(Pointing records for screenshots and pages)
=-=-=
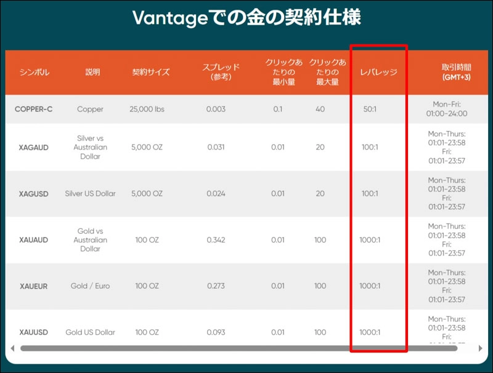Click the 説明 column header
The width and height of the screenshot is (493, 373).
(92, 73)
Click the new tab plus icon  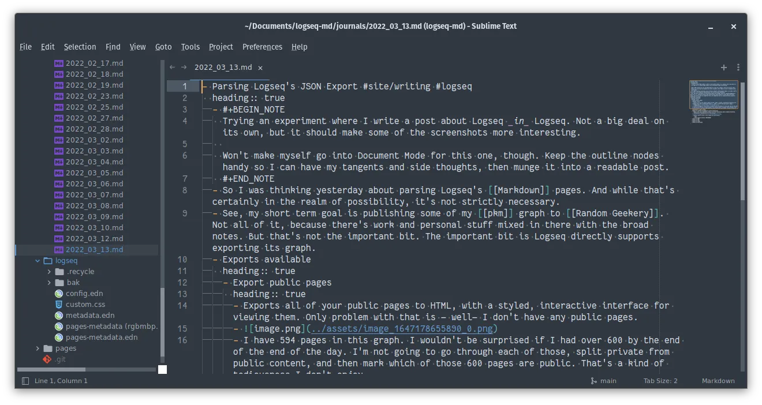(723, 68)
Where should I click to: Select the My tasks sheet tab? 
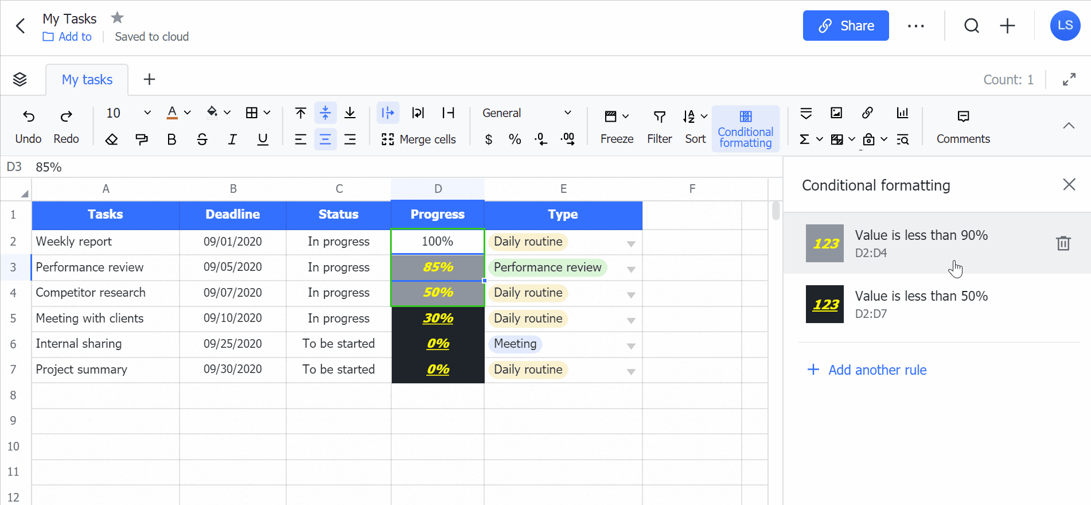87,80
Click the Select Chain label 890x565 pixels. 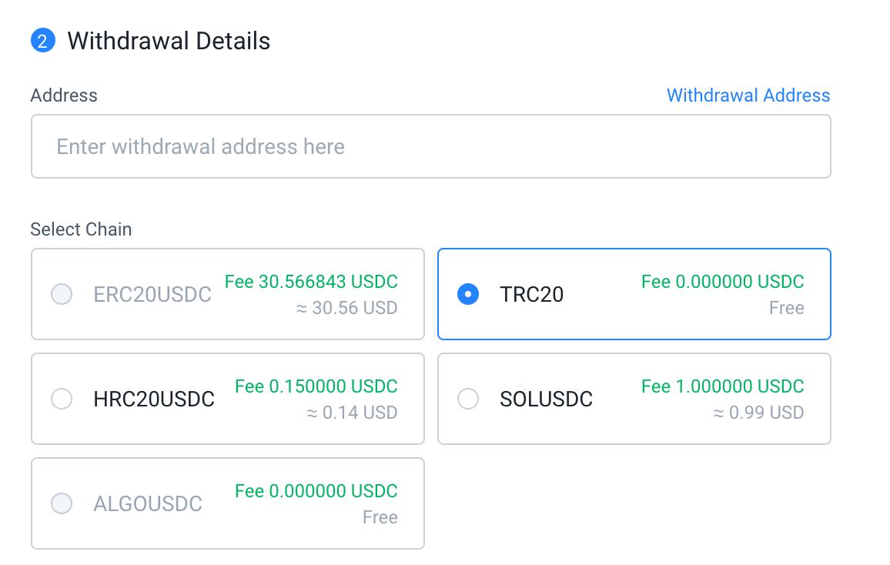81,229
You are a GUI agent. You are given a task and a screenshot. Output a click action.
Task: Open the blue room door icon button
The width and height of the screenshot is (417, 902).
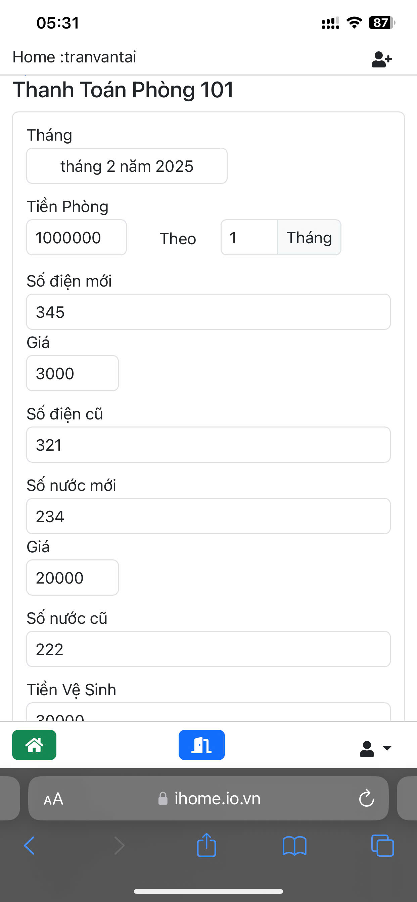pos(201,744)
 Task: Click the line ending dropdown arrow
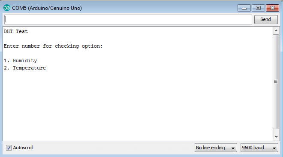233,148
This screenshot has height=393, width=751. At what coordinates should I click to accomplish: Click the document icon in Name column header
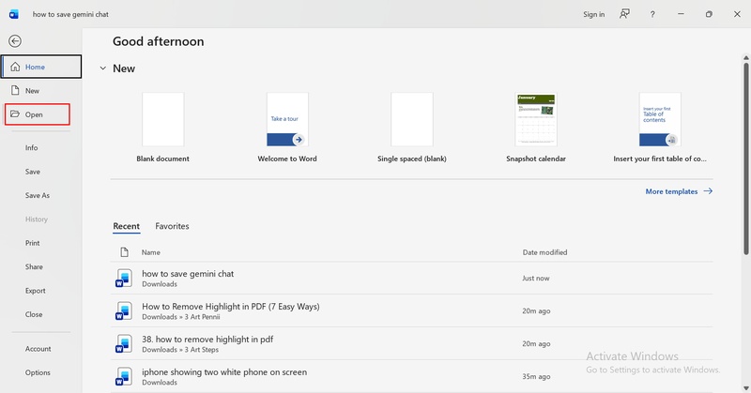point(125,252)
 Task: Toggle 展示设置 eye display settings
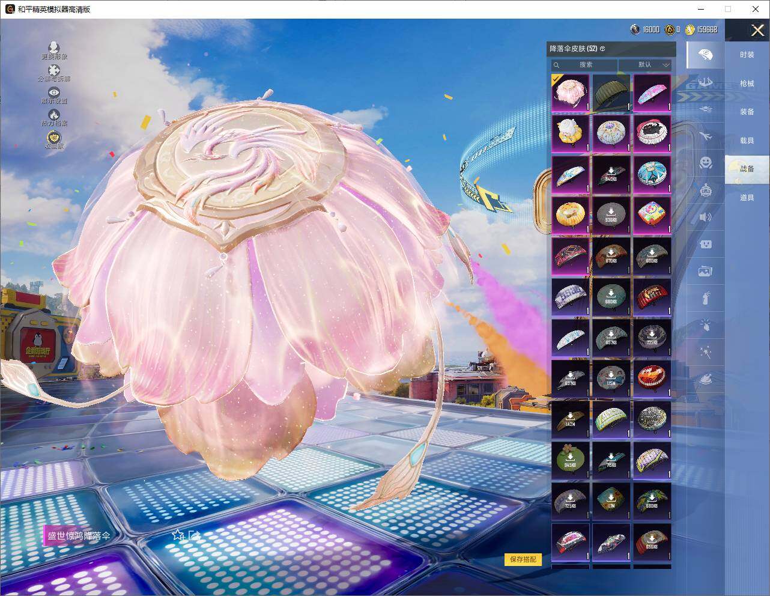coord(54,93)
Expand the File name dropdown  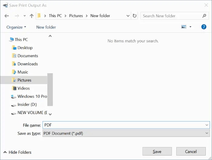coord(207,125)
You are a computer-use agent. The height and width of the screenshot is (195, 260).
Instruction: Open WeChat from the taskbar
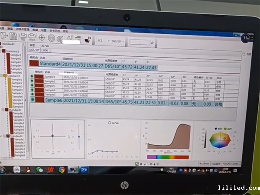coord(39,169)
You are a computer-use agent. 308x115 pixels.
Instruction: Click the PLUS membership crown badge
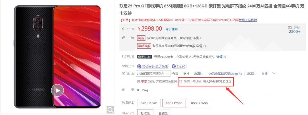(145, 57)
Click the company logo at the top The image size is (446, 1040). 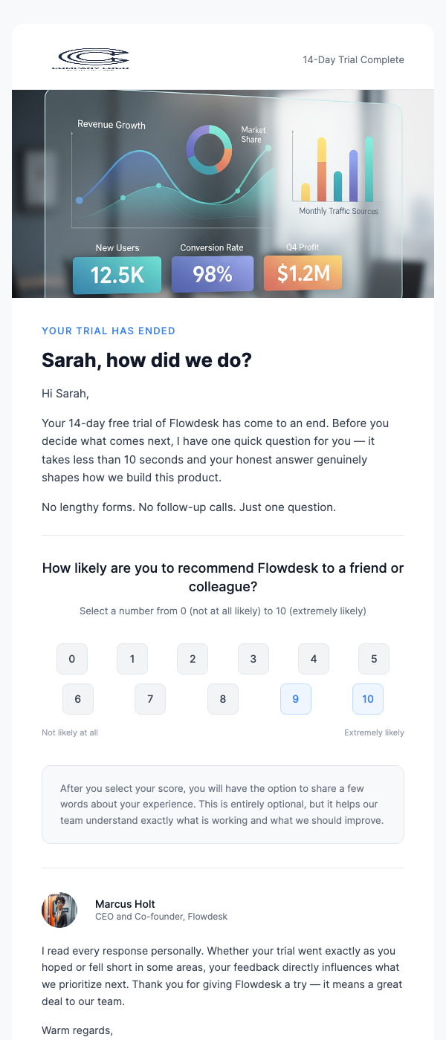[x=91, y=59]
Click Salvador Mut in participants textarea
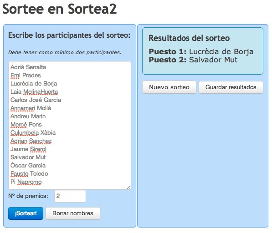The width and height of the screenshot is (272, 233). point(28,157)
=-=-=
## [OBJECTIVE]
Write out the material again, requests included, starting at the line containing "You are a GUI" and ending at the line containing "point(125,252)", with every coordinate in the answers shifted up by 21. Leave the pictures out.

## [EXERCISE SOLUTION]
You are a GUI agent. You are given a task and a screenshot. Output a click action.
Task: Open the blue room door icon button
The width and height of the screenshot is (417, 902).
pos(222,765)
 Task: Click the line ending dropdown arrow
254,169
This screenshot has height=393, width=751. At what coordinates should I click to accomplish: Click the document icon in Name column header
point(146,273)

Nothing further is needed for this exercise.